Question

A wooden stick of length $100\text{cm}$ is floating in water while remaining vertical. The relative density of the wood is $0.7$. Then the apparent length of the stick when viewed from the top [close to the vertical line along the stick] is $\text{cm}$. Take refractive index of water to be $\frac{4}{3}$

Answer 1

Applying Archimedes principle,
Force of buoyancy is equal to weight of water displaced. So,
$\left[V_{\text{immersed}}\right]{\rho }_{w}g=\left[V_{\text{net}}\right]{\rho }_{\text{wood}}g$
$\Rightarrow V_{\text{immersed}}=\frac{{\rho }_{\text{wood}}}{{\rho }_{\text{water}}}.\left[V_{\text{net}}\right]=0.7V_{\text{net}}$
$30\%$ of the length of stick will lie outside the water.

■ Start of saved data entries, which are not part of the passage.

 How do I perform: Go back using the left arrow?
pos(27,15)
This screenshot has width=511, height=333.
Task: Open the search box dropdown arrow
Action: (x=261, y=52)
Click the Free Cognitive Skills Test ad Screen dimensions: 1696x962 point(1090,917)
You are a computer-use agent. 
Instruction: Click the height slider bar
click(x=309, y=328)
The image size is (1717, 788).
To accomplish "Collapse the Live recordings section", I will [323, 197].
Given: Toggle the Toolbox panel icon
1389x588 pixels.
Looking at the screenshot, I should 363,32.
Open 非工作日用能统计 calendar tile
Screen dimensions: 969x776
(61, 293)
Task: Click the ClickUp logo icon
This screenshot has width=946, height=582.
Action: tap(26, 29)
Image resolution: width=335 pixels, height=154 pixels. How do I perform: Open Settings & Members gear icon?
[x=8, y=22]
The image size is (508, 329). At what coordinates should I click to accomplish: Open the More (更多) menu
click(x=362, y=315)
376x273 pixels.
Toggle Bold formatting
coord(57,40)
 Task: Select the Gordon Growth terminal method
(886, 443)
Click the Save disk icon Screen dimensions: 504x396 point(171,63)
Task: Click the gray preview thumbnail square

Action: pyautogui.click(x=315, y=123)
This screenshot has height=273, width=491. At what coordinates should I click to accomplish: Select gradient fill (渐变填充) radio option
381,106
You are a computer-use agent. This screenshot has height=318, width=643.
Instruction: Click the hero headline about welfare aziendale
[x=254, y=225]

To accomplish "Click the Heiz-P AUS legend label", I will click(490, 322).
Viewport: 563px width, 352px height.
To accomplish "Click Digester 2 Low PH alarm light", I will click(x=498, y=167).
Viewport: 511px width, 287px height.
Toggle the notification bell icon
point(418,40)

Then the lower end will be at a distance $70\text{cm}$ from the surface of the water.
Apparent depth of the object in denser medium as seen from the rarer medium is $D_{apparent}=\frac{D_{actual}}{\mu }$

Apparent depth of the lower end from water surface is,
$h=\frac{70}{\left(\frac{4}{3}\right)}\text{cm}=52.5\text{cm}$
$\therefore$ Apparent length of stick is = length of stick above water surface+Apparent depth of the lower end from water surface $\Rightarrow 30\text{cm}+52.5\text{cm}=82.5\text{cm}$